* Provided records
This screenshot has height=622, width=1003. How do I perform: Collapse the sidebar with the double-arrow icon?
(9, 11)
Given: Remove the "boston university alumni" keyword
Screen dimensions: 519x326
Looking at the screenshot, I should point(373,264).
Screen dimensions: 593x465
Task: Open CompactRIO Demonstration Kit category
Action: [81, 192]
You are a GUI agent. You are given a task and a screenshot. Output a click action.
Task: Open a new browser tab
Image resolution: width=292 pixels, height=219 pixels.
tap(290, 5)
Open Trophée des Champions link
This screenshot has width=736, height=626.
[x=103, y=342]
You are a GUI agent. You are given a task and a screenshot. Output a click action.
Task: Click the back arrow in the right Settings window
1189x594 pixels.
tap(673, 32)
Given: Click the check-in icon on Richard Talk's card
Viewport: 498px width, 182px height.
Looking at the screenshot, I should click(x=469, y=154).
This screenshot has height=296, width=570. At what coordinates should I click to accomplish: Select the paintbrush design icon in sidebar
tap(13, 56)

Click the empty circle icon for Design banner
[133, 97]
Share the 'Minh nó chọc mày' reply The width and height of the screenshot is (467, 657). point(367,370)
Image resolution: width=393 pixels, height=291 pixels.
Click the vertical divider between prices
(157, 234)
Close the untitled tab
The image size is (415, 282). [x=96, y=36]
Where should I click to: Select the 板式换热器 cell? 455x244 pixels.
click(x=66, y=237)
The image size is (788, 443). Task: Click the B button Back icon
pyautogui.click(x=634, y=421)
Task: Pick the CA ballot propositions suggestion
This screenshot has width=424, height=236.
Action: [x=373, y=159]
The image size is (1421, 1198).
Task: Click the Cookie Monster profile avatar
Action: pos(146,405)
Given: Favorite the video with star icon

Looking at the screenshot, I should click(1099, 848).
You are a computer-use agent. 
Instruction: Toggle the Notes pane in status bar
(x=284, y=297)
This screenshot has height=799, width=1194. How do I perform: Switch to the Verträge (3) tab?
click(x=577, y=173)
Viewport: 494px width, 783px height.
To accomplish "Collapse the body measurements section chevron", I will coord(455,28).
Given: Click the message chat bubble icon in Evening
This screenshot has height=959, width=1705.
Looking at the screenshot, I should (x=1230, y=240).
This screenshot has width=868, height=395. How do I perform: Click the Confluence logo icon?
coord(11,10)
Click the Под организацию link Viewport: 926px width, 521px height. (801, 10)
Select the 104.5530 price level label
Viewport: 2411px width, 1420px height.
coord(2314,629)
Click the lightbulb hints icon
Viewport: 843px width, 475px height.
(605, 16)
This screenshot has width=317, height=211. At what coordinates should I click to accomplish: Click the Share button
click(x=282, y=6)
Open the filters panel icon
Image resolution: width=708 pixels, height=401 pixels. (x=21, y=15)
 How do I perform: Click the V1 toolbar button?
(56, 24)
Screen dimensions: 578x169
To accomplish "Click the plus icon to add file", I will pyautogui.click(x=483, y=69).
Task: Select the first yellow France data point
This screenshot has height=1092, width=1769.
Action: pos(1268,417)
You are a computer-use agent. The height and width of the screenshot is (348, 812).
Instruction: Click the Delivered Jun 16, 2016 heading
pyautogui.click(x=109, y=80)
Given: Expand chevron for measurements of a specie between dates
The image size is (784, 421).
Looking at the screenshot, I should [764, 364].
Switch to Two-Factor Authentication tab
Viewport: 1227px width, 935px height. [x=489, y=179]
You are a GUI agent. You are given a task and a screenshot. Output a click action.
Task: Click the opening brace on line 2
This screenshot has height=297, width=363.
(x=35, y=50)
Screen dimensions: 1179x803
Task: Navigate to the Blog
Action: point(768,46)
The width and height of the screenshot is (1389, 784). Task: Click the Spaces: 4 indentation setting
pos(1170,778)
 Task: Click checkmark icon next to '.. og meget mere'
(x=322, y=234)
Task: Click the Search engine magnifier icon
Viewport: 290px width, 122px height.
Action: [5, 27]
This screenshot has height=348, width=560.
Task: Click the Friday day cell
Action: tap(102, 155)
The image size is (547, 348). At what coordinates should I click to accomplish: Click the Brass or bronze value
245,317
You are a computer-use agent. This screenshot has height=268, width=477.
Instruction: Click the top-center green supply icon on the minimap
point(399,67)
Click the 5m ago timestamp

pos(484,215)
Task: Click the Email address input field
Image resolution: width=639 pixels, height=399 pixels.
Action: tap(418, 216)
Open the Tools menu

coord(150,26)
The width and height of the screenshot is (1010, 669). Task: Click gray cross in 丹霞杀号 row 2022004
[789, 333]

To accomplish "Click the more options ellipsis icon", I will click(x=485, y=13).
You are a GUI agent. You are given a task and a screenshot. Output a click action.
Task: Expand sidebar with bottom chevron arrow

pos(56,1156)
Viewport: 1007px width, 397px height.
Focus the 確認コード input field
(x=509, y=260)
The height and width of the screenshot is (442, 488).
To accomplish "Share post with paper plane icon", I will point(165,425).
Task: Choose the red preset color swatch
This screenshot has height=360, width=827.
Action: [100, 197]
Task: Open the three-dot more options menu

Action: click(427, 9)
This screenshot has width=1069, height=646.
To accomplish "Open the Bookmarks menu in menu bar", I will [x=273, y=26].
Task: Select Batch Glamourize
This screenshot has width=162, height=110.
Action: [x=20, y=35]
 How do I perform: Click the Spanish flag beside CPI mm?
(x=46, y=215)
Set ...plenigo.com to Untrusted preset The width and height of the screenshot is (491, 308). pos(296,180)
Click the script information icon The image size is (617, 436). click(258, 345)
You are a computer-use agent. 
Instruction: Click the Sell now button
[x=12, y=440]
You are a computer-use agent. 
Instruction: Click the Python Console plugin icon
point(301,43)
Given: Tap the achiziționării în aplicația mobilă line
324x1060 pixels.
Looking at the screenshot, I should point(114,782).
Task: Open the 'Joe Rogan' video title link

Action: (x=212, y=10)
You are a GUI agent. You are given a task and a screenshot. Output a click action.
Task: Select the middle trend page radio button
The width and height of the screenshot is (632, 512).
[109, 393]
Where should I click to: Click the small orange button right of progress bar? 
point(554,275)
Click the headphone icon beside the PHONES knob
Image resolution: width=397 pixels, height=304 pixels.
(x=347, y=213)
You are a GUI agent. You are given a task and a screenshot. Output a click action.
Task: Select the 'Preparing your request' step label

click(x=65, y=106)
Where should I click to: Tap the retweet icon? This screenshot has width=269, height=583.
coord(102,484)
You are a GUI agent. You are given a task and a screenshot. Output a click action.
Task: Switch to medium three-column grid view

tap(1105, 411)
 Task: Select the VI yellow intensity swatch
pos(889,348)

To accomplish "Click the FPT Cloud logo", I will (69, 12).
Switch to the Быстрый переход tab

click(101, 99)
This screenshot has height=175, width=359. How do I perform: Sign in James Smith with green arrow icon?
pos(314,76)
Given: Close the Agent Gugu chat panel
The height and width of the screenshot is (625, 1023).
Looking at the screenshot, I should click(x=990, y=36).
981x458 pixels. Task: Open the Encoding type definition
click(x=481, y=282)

* Short problem
Please retype all the data above exactly as it appears.

* Problem solution
This screenshot has height=622, width=1003. How do I perform: Collapse the sidebar with the double-arrow icon?
(9, 11)
Given: Remove the "boston university alumni" keyword
Screen dimensions: 519x326
Looking at the screenshot, I should point(373,264).
Screen dimensions: 593x465
Task: Open CompactRIO Demonstration Kit category
Action: [81, 192]
You are a GUI agent. You are given a task and a screenshot. Output a click action.
Task: Open a new browser tab
Image resolution: width=292 pixels, height=219 pixels.
tap(290, 5)
Open Trophée des Champions link
This screenshot has width=736, height=626.
[x=103, y=342]
You are a GUI agent. You are given a task and a screenshot. Output a click action.
Task: Click the back arrow in the right Settings window
1189x594 pixels.
tap(673, 32)
Given: Click the check-in icon on Richard Talk's card
Viewport: 498px width, 182px height.
Looking at the screenshot, I should click(x=469, y=154).
This screenshot has height=296, width=570. At what coordinates should I click to accomplish: Select the paintbrush design icon in sidebar
tap(13, 56)

Click the empty circle icon for Design banner
[133, 97]
Share the 'Minh nó chọc mày' reply The width and height of the screenshot is (467, 657). point(367,370)
Image resolution: width=393 pixels, height=291 pixels.
Click the vertical divider between prices
(157, 234)
Close the untitled tab
The image size is (415, 282). [x=96, y=36]
Where should I click to: Select the 板式换热器 cell? 455x244 pixels.
click(x=66, y=237)
The image size is (788, 443). Task: Click the B button Back icon
pyautogui.click(x=634, y=421)
Task: Pick the CA ballot propositions suggestion
This screenshot has width=424, height=236.
Action: [x=373, y=159]
The image size is (1421, 1198).
Task: Click the Cookie Monster profile avatar
Action: pos(146,405)
Given: Favorite the video with star icon

Looking at the screenshot, I should click(1099, 848).
You are a computer-use agent. 
Instruction: Toggle the Notes pane in status bar
(x=284, y=297)
This screenshot has height=799, width=1194. How do I perform: Switch to the Verträge (3) tab?
click(x=577, y=173)
Viewport: 494px width, 783px height.
To accomplish "Collapse the body measurements section chevron", I will coord(455,28).
Given: Click the message chat bubble icon in Evening
This screenshot has height=959, width=1705.
Looking at the screenshot, I should (x=1230, y=240).
This screenshot has width=868, height=395. How do I perform: Click the Confluence logo icon?
coord(11,10)
Click the Под организацию link Viewport: 926px width, 521px height. (801, 10)
Select the 104.5530 price level label
Viewport: 2411px width, 1420px height.
coord(2314,629)
Click the lightbulb hints icon
Viewport: 843px width, 475px height.
(605, 16)
This screenshot has width=317, height=211. At what coordinates should I click to accomplish: Click the Share button
click(x=282, y=6)
Open the filters panel icon
Image resolution: width=708 pixels, height=401 pixels. (x=21, y=15)
 How do I perform: Click the V1 toolbar button?
(56, 24)
Screen dimensions: 578x169
To accomplish "Click the plus icon to add file", I will pyautogui.click(x=483, y=69).
Task: Select the first yellow France data point
This screenshot has height=1092, width=1769.
Action: pos(1268,417)
You are a computer-use agent. The height and width of the screenshot is (348, 812).
Instruction: Click the Delivered Jun 16, 2016 heading
pyautogui.click(x=109, y=80)
Given: Expand chevron for measurements of a specie between dates
The image size is (784, 421).
Looking at the screenshot, I should [764, 364].
Switch to Two-Factor Authentication tab
Viewport: 1227px width, 935px height. [x=489, y=179]
You are a GUI agent. You are given a task and a screenshot. Output a click action.
Task: Click the opening brace on line 2
This screenshot has height=297, width=363.
(x=35, y=50)
Screen dimensions: 1179x803
Task: Navigate to the Blog
Action: point(768,46)
The width and height of the screenshot is (1389, 784). Task: Click the Spaces: 4 indentation setting
pos(1170,778)
 Task: Click checkmark icon next to '.. og meget mere'
(x=322, y=234)
Task: Click the Search engine magnifier icon
Viewport: 290px width, 122px height.
Action: [5, 27]
This screenshot has height=348, width=560.
Task: Click the Friday day cell
Action: tap(102, 155)
The image size is (547, 348). At what coordinates should I click to accomplish: Click the Brass or bronze value
245,317
You are a computer-use agent. This screenshot has height=268, width=477.
Instruction: Click the top-center green supply icon on the minimap
point(399,67)
Click the 5m ago timestamp

pos(484,215)
Task: Click the Email address input field
Image resolution: width=639 pixels, height=399 pixels.
Action: tap(418, 216)
Open the Tools menu

coord(150,26)
The width and height of the screenshot is (1010, 669). Task: Click gray cross in 丹霞杀号 row 2022004
[789, 333]

To accomplish "Click the more options ellipsis icon", I will click(x=485, y=13).
You are a GUI agent. You are given a task and a screenshot. Output a click action.
Task: Expand sidebar with bottom chevron arrow

pos(56,1156)
Viewport: 1007px width, 397px height.
Focus the 確認コード input field
(x=509, y=260)
The height and width of the screenshot is (442, 488).
To accomplish "Share post with paper plane icon", I will point(165,425).
Task: Choose the red preset color swatch
This screenshot has height=360, width=827.
Action: [100, 197]
Task: Open the three-dot more options menu

Action: click(427, 9)
This screenshot has width=1069, height=646.
To accomplish "Open the Bookmarks menu in menu bar", I will [x=273, y=26].
Task: Select Batch Glamourize
This screenshot has width=162, height=110.
Action: [x=20, y=35]
 How do I perform: Click the Spanish flag beside CPI mm?
(x=46, y=215)
Set ...plenigo.com to Untrusted preset The width and height of the screenshot is (491, 308). pos(296,180)
Click the script information icon The image size is (617, 436). click(258, 345)
You are a computer-use agent. 
Instruction: Click the Sell now button
[x=12, y=440]
You are a computer-use agent. 
Instruction: Click the Python Console plugin icon
point(301,43)
Given: Tap the achiziționării în aplicația mobilă line
324x1060 pixels.
Looking at the screenshot, I should point(114,782).
Task: Open the 'Joe Rogan' video title link

Action: (x=212, y=10)
You are a GUI agent. You are given a task and a screenshot. Output a click action.
Task: Select the middle trend page radio button
The width and height of the screenshot is (632, 512).
[109, 393]
Where should I click to: Click the small orange button right of progress bar? 
point(554,275)
Click the headphone icon beside the PHONES knob
Image resolution: width=397 pixels, height=304 pixels.
(x=347, y=213)
You are a GUI agent. You are given a task and a screenshot. Output a click action.
Task: Select the 'Preparing your request' step label

click(x=65, y=106)
Where should I click to: Tap the retweet icon? This screenshot has width=269, height=583.
coord(102,484)
You are a GUI agent. You are given a task and a screenshot. Output a click action.
Task: Switch to medium three-column grid view

tap(1105, 411)
 Task: Select the VI yellow intensity swatch
pos(889,348)

To accomplish "Click the FPT Cloud logo", I will (69, 12).
Switch to the Быстрый переход tab

click(101, 99)
This screenshot has height=175, width=359. How do I perform: Sign in James Smith with green arrow icon?
pos(314,76)
Given: Close the Agent Gugu chat panel
The height and width of the screenshot is (625, 1023).
Looking at the screenshot, I should click(x=990, y=36).
981x458 pixels. Task: Open the Encoding type definition
click(x=481, y=282)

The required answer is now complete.